Canadian faux-luchador and indy star El Generico (real name: Rami Sabei) is now wrestling for WWE's NXT as Sami Zayn. Zayn as Generico was an explosion of energy in the ring, a performer whose tongue-in-cheek gimmick was one of the more entertaining things in independent wrestling.
WWE has decided to morph him into something else, something more, for a lack of a better term, generic.
Gone is the mask. Gone is the fake Spanish he spoke. Gone, for the most part, are the "Ole!" chants.
Sami Zayn retweeted this photo of himself, revealing his new look.
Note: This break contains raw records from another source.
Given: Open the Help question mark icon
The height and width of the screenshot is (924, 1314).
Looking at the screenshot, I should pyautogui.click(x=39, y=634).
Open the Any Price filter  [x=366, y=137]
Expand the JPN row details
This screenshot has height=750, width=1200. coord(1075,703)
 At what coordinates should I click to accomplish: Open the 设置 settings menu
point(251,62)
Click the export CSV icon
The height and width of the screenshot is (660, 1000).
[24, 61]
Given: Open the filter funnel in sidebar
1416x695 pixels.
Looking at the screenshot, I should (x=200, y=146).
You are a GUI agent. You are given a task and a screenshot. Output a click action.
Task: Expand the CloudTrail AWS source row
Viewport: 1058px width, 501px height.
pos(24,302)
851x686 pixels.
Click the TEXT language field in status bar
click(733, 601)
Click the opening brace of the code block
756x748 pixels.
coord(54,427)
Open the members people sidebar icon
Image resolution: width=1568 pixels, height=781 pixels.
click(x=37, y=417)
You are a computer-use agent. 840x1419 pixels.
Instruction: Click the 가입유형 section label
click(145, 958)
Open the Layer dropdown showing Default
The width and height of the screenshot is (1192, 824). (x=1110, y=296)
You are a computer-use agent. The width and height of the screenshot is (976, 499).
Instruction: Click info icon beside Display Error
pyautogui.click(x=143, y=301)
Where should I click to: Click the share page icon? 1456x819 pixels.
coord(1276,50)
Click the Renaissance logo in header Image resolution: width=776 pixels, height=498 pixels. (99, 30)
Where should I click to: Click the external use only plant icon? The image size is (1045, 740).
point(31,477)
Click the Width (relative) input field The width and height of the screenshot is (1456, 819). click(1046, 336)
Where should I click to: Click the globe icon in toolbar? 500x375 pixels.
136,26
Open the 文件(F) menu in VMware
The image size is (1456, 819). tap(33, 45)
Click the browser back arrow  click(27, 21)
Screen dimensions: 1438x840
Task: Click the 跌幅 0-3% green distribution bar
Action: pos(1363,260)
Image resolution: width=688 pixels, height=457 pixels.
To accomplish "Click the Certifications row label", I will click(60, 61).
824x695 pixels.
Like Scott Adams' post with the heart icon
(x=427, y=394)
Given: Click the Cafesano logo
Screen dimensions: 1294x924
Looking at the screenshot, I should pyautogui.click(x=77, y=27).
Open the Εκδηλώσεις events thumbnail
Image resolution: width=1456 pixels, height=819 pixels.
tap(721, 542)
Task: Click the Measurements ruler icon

WWE Publishing @WWEpublishing
Keep an eye on this guy. NXT's latest and greatest @iLikeSamiZayn #Axxess http://t.co/KkuY6U47KP4/6/2013, 1:10:04 PM
Zayn is an excellent in-ring performer, but it was the exuberance in which he played his ridiculous gimmick that made him stand out. Taking that away from him is like signing Will Ferrell to a movie and asking him not to do physical humor.
Unless WWE has something brilliant in the works for Zayn, this appears to be a foolish move.
WWE has turned uninteresting wrestlers into memorable stars, but why go in the reverse direction? El Generico was a product that WWE couldn't trademark. It was a gimmick created outside of the WWE and apparently one WWE wasn't committed to continuing.
Several times, WWE has made both excellent and puzzling choices in renaming and rebranding wrestlers.
Claudio Castagnoli is a mouthful. Antonio Cesaro is a major upgrade. Transforming Windham Rotunda into the enigmatic Bray Wyatt is an example of improving a star's value by repackaging him. Going from Bryan Danielson to Daniel Bryan seemed unnecessary, just a sideways move, if any.
How is Kassius Ohno better than Chris Hero? Why mess with that name at all?
Turning El Generico into the unmasked Zayn sucks the fun out of his character and leaves a nondescript athletic wrestler in its stead.
El Generico would have been a great comic wrestler in the tradition of Hurricane Helms. He would have excelled in backstage segments or as an amusing addition to Raw or SmackDown's in-ring action.
What does Sami Zayn offer?
To be fair, the answer for now is, we don't know. Fans haven't seen much of Zayn in his current form. Maybe the switch turns out fantastically. Maybe there's more evolution for him ahead.
It's at least clear from his first tweet that his sense of humor remains intact. Zayn challenged Phil Jackson as having the best first tweet ever.
Sami Zayn @iLikeSamiZayn
Twitter eh? Since I have never ever been on Twitter before, I @hope I'm doing this #right. Hashtag new #to Twitter, hashtag figuring #it out4/4/2013, 5:19:25 AM
For now, it appears that this move from masked to unmasked is an act of stubbornness. It punctures holes in the fun that was El Generico. We'll have to see how fans react to the new, more understated version of his gimmick.
Zayn has an entertaining legacy to live up to—his own.